Kolejarz vs Kolejarz. Lepszy ten z Rawicza

Kolejarz vs Kolejarz. Lepszy ten z Rawicza

Mecz na styku i cios za cios. Tak w telegraficznym skrócie zrecenzować można to, co działo się w sobotnie popołudnie na torze żużlowym w Rawiczu, gdzie odbył się top-hit 2 ligi.

 

Po 7 biegach w starciu dwóch Kolejarzy był remis po 21, zaś po trzech seriach startów opolanie prowadzili 31:29. Przełomowym okazała się dopiero końcówka zawodów. Bieg 12, który gospodarze po raz pierwszy wygrali 5:1, dał im prowadzenie 37:35 i już go nie oddali.

 

W 13 podejściu taśmy dotknął Oskar Polis i szybkie odrobienie strat wzięło w łeb.

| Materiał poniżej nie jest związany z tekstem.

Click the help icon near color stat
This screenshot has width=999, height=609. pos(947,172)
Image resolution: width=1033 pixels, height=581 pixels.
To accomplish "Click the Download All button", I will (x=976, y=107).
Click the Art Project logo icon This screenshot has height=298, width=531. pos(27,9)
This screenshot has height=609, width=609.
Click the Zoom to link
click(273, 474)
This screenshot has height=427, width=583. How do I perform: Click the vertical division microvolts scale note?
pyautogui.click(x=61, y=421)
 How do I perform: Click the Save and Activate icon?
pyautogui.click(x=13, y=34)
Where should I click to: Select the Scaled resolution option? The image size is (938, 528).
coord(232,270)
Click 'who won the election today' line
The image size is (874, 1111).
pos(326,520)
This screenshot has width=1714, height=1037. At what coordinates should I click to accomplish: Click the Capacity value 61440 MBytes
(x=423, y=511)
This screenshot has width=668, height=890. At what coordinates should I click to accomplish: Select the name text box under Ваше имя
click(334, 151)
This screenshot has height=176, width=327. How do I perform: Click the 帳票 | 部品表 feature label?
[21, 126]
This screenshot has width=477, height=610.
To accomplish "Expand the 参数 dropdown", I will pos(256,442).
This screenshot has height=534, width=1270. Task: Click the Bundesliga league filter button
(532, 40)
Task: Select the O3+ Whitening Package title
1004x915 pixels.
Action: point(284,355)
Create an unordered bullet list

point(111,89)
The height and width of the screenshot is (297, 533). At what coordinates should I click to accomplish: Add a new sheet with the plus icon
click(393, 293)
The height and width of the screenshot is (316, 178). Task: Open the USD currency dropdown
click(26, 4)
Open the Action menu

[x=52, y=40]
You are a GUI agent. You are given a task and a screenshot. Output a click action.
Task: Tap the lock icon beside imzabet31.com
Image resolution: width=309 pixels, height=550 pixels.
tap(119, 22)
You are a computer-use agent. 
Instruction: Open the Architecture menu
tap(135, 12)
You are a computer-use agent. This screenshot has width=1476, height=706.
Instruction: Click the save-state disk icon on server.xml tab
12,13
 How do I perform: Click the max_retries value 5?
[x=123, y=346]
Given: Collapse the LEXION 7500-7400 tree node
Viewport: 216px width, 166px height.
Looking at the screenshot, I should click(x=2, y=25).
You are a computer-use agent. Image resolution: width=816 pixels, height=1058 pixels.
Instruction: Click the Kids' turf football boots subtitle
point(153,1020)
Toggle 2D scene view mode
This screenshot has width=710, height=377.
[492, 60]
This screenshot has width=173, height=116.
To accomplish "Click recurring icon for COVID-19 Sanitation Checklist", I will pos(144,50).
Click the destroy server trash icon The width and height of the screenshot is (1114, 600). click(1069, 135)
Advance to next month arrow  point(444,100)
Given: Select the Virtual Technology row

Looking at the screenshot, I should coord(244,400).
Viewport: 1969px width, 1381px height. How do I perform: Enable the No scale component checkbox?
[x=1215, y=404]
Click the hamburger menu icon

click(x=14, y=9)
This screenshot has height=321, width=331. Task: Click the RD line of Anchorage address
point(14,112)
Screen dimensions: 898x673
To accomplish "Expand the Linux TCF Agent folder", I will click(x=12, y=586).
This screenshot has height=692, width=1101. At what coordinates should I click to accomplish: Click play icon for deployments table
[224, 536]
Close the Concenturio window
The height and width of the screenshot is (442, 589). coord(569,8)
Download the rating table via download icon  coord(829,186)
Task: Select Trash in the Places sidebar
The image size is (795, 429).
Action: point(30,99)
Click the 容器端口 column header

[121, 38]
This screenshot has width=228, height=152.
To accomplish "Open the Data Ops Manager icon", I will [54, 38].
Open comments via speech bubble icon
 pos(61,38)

Przed biegami nominowanymi miejscowi zwyciężali zatem 40:38. Dwa ostatnie, bardzo emocjonujące wyścigi, rawiczanie pojechali na 4:2 i ku ogromnej radości swych fanów rzucili się w wir świętowania victorii.

 

Na pocieszenie przegranej 42:48, goście skasowali tzw. punkt bonusowy za lepszy bilans w dwumeczu i dalej są liderem tabeli, choć jedni i drudzy mają po 17 punktów.